Tips on Exposure SettingsEdit
Understanding the exposure values of the Mini Zoom takes some practice. Aside from bulb mode, the longest exposure automatically attainable (according to the manual -- the camera displays no indication of specific exposure values) is 1/4 second at f/4.0. Long automatic exposure can be done if you use the modes manual flash-on, manual flash-on with pre-flash, and manual flash-off. According to the Leica guide other settings will result in shutter speed at least 1/30 of a second and a minimum of EV 9. Note: according to the user guide using the exposure override (+2 EV) will not result in an exposure longer than 1/30 of second. The range of shutter speed is from 1/4 to 1/300 second. Important: if you shoot in limited light in manual modes (above) and if the mini zoom cannot use its longest exposure value, the camera simply simply gives up and resorts to bulb mode. Thus one might be shooting in manual flash-off mode in limited light, press the shutter, and the shutter will stay open as long as one presses down. The best course of action for shooting in limited light in manual flash-off mode is to prop or hold the camera very steady and use the timer. In that case the camera appears to drop to longest automatic 1/4 second and f/4.0 setting or whatever is appropriate. This makes it possible to take sunset shots and the like.
Original advertising for the camera touted its ability to produce candid images, however there is a significant shutter lag making truly candid people shots problematic.
The Nikon One-Touch Zoom AF produced in this era appears to have used the essential chassis design of the Mini Zoom.

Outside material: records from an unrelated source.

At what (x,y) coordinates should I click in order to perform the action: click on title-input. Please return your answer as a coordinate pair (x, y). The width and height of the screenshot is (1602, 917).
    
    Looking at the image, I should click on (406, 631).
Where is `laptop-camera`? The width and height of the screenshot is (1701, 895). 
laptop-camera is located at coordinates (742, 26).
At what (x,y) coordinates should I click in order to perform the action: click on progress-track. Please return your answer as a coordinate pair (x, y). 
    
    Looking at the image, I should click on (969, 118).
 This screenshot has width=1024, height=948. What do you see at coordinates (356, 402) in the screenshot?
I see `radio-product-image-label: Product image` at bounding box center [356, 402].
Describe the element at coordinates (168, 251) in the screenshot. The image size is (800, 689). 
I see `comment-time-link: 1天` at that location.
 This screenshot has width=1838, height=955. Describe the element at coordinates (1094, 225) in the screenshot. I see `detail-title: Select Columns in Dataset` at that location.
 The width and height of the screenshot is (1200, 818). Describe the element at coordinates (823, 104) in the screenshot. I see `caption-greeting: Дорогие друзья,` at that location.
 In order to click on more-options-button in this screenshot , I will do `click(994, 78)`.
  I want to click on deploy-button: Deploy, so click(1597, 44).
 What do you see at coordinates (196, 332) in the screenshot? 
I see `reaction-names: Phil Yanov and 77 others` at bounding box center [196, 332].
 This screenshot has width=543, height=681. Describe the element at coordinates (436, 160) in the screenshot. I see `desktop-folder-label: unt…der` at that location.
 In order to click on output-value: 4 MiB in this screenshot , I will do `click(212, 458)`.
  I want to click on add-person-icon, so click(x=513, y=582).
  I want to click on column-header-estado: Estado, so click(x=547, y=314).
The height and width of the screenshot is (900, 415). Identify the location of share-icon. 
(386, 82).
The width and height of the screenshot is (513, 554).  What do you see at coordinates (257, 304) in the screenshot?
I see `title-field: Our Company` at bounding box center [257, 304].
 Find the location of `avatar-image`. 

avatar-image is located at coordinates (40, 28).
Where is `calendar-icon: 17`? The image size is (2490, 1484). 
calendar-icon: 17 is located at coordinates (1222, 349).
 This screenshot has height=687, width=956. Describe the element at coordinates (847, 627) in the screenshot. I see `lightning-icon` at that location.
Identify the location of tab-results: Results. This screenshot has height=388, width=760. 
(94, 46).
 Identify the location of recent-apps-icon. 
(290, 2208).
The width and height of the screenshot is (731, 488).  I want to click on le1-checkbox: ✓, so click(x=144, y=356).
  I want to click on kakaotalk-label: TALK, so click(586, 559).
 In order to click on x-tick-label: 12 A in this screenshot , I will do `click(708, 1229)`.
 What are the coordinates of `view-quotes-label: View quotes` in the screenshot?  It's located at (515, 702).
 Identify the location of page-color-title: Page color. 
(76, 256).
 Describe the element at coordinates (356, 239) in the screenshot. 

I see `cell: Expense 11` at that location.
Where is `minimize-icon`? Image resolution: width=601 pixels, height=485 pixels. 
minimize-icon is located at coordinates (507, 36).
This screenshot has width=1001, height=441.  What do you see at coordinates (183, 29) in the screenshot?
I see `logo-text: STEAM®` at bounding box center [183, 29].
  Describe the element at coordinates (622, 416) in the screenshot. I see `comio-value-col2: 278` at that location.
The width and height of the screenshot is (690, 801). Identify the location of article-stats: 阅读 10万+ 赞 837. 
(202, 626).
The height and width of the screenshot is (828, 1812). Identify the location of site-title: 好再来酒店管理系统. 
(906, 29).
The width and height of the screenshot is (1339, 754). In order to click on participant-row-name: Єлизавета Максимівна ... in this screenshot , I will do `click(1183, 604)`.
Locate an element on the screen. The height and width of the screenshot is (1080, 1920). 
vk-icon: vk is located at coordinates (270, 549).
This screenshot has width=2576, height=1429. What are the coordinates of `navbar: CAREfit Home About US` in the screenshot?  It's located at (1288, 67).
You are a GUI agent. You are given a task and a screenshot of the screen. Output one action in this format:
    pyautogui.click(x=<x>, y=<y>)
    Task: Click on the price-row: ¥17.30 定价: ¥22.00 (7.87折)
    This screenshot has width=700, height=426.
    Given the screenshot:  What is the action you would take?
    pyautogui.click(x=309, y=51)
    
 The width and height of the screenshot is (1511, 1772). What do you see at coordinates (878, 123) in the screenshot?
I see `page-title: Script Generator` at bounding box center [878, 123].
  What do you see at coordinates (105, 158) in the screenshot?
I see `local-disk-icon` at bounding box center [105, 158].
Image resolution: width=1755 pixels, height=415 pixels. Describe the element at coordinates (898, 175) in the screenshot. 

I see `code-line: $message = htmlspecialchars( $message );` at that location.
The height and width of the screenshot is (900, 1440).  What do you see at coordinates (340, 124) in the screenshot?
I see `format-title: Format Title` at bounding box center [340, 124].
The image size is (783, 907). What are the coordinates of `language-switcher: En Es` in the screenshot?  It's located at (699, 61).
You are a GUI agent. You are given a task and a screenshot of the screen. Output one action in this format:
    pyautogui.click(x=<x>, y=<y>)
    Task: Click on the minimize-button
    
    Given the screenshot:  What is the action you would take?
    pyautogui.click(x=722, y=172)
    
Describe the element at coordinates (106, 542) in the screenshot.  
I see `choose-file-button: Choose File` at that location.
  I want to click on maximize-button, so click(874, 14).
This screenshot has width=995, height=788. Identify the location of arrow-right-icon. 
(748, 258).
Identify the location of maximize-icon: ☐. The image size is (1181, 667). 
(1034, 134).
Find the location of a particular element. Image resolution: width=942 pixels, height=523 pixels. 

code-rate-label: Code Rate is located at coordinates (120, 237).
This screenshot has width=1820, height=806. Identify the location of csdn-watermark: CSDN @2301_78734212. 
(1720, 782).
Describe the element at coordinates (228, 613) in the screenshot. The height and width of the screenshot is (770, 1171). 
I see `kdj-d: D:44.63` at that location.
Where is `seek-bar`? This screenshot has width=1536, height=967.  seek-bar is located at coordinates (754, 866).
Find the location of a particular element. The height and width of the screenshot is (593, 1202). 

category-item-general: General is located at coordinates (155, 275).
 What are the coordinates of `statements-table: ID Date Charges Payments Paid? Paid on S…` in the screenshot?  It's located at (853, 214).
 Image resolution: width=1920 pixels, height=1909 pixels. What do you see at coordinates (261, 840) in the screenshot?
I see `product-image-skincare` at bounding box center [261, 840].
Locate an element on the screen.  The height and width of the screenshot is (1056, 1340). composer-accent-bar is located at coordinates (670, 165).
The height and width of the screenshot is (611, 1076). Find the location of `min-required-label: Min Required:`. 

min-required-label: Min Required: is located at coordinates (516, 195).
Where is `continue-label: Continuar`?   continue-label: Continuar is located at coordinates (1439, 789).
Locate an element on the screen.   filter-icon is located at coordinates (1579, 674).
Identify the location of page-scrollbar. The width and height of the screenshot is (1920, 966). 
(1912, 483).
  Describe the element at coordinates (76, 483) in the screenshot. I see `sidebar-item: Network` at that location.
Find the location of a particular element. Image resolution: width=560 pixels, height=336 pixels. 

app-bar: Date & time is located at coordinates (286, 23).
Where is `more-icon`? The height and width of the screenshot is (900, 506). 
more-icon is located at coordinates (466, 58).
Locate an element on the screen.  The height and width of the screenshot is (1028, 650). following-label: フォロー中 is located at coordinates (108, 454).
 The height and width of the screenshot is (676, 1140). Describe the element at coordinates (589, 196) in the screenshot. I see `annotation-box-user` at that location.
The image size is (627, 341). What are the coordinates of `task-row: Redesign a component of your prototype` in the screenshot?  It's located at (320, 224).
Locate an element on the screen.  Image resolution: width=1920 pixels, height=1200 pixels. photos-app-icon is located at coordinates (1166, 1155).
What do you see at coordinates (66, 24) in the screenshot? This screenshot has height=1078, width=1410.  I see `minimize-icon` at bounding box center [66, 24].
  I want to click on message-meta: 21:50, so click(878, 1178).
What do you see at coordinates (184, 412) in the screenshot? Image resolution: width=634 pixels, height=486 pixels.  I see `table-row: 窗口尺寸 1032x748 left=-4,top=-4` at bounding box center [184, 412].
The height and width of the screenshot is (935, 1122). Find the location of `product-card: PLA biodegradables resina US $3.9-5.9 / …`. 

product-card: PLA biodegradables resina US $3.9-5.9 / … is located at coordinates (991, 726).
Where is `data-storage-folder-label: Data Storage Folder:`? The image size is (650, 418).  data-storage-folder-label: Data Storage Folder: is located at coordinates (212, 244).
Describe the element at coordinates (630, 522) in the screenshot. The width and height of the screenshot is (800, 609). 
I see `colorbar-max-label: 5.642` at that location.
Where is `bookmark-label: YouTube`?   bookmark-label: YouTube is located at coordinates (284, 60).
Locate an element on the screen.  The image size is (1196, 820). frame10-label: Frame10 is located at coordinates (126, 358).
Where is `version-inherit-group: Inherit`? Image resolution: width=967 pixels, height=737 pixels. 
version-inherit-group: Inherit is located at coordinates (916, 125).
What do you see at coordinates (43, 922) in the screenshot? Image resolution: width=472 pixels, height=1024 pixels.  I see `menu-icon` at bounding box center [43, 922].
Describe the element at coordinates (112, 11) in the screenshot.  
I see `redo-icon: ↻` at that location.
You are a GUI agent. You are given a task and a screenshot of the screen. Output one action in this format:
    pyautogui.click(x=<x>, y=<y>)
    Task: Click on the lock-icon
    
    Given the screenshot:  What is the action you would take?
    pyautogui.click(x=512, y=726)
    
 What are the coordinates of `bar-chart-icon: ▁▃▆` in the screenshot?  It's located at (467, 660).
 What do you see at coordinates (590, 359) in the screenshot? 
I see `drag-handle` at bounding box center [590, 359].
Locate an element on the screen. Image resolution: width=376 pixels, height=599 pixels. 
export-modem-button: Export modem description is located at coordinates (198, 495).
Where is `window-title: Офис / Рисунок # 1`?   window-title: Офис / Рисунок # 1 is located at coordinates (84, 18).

Except for the imprints the Mini Zoom appears to be identical to Vivitar Series 1 500PZ Data Back Power Zoom model, which I own. The lens may be different, but maybe not as the Vivitar's lens is not branded but has the same specifications as the Leica's. An interesting note: A brocure for the Mini Zoom claims that it is "the only mini zoom with Leica optics" and that it is "made by Leica." One wonders. The camera was made in the Philippines.